As a theatre teacher at Granite Bay High School in Granite Bay, California, Kyle Holmes has witnessed plenty of drama on and off the stage. “I literally had students that would be crying as they tried to do their work or nervously pulling their hair out—this was a normal day at this school as they were getting ready for their show,” Holmes shares. It was an outward sign of the academic pressures to score well and build impressive college applications that students faced: “They would come off stage, and be like, ‘Well, I have 15 minutes before I have to go back on.’ They’d go sit backstage and keep studying.”
Composer-lyricist David Taylor Gomes, who served as the drama program’s music director, says his students’ drive stems from “that extreme, extreme pressure to be number one, to not let down the people in your life.” Holmes and Gomes dramatized that pressure with their musical Ranked, a new show set in a dystopian world where class rank determines your future, and students will do anything to be top of the class. Inspired by the high school students they worked with, the pair’s musical was in rehearsals for its first production at Granite Bay High School when the 2019 college admissions bribery scandal broke.
Its timely take on a larger cultural issue has turned the musical into a rising choice for high school theatre programs around the world. It gained enough attention that a staged New York City reading was underway when the COVID shutdown resulted in its postponement. The musical and its impact are also the subject of a new HBO documentary titled My So-Called High School Rank, which was released for streaming November 29.
To create Ranked, Holmes and Gomes conducted conversations with the students at Granite Bay High School, asking them what stories they felt needed to be told. Holmes shares, “They all kept coming back to: 'Everybody jokes about it. Everybody downplays it. Everybody pats us on the head and says, high school was hard for me, too. But you'll get through it.’” But as the students pointed out, some of their classmates don’t get through it. Citing teen suicide and drug abuse, the students told Gomes and Holmes, “Why do people keep telling us to put our heads down, and we’ll get through it, when that's not what's happening for a lot of us?”
But how to turn these students’ own experiences into a musical? “We wanted to write something that reflected the themes of the world, but where one thing was off—like in Urinetown,” answers Gomes.

• WORK ITEM: Repeat the entire text about the musical Ranked word for word. Please rely only on the text above.

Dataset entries
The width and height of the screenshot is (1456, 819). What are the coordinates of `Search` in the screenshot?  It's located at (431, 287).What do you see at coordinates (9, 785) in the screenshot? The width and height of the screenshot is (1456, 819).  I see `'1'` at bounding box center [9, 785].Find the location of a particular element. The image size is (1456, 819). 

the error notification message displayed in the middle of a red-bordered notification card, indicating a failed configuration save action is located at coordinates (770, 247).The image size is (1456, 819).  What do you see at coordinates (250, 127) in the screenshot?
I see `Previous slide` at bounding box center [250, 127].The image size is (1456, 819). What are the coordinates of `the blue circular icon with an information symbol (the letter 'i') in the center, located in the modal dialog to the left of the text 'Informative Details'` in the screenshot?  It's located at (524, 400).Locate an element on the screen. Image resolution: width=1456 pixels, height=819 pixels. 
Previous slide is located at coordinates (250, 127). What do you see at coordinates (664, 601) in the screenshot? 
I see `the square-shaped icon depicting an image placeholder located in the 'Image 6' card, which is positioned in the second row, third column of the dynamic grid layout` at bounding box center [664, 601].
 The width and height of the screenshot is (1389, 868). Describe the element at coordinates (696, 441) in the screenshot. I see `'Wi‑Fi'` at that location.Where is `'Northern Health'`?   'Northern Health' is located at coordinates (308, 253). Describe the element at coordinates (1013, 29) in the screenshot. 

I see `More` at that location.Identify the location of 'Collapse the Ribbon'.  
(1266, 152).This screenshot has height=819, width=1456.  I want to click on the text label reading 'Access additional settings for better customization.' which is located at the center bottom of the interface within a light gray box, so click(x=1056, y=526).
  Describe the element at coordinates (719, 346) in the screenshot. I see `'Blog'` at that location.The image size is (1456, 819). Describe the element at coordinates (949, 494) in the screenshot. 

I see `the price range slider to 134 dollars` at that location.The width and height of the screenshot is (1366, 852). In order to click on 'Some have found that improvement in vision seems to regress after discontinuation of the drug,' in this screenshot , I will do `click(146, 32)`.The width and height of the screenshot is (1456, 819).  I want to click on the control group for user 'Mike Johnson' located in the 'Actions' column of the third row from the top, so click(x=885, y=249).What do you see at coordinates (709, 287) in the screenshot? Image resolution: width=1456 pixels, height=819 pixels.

• TASK ANSWER:
As a theatre teacher at Granite Bay High School in Granite Bay, California, Kyle Holmes has witnessed plenty of drama on and off the stage. “I literally had students that would be crying as they tried to do their work or nervously pulling their hair out—this was a normal day at this school as they were getting ready for their show,” Holmes shares. It was an outward sign of the academic pressures to score well and build impressive college applications that students faced: “They would come off stage, and be like, ‘Well, I have 15 minutes before I have to go back on.’ They’d go sit backstage and keep studying.”
Composer-lyricist David Taylor Gomes, who served as the drama program’s music director, says his students’ drive stems from “that extreme, extreme pressure to be number one, to not let down the people in your life.” Holmes and Gomes dramatized that pressure with their musical Ranked, a new show set in a dystopian world where class rank determines your future, and students will do anything to be top of the class. Inspired by the high school students they worked with, the pair’s musical was in rehearsals for its first production at Granite Bay High School when the 2019 college admissions bribery scandal broke.
Its timely take on a larger cultural issue has turned the musical into a rising choice for high school theatre programs around the world. It gained enough attention that a staged New York City reading was underway when the COVID shutdown resulted in its postponement. The musical and its impact are also the subject of a new HBO documentary titled My So-Called High School Rank, which was released for streaming November 29.
To create Ranked, Holmes and Gomes conducted conversations with the students at Granite Bay High School, asking them what stories they felt needed to be told. Holmes shares, “They all kept coming back to: 'Everybody jokes about it. Everybody downplays it. Everybody pats us on the head and says, high school was hard for me, too. But you'll get through it.’” But as the students pointed out, some of their classmates don’t get through it. Citing teen suicide and drug abuse, the students told Gomes and Holmes, “Why do people keep telling us to put our heads down, and we’ll get through it, when that's not what's happening for a lot of us?”
But how to turn these students’ own experiences into a musical? “We wanted to write something that reflected the themes of the world, but where one thing was off—like in Urinetown,” answers Gomes.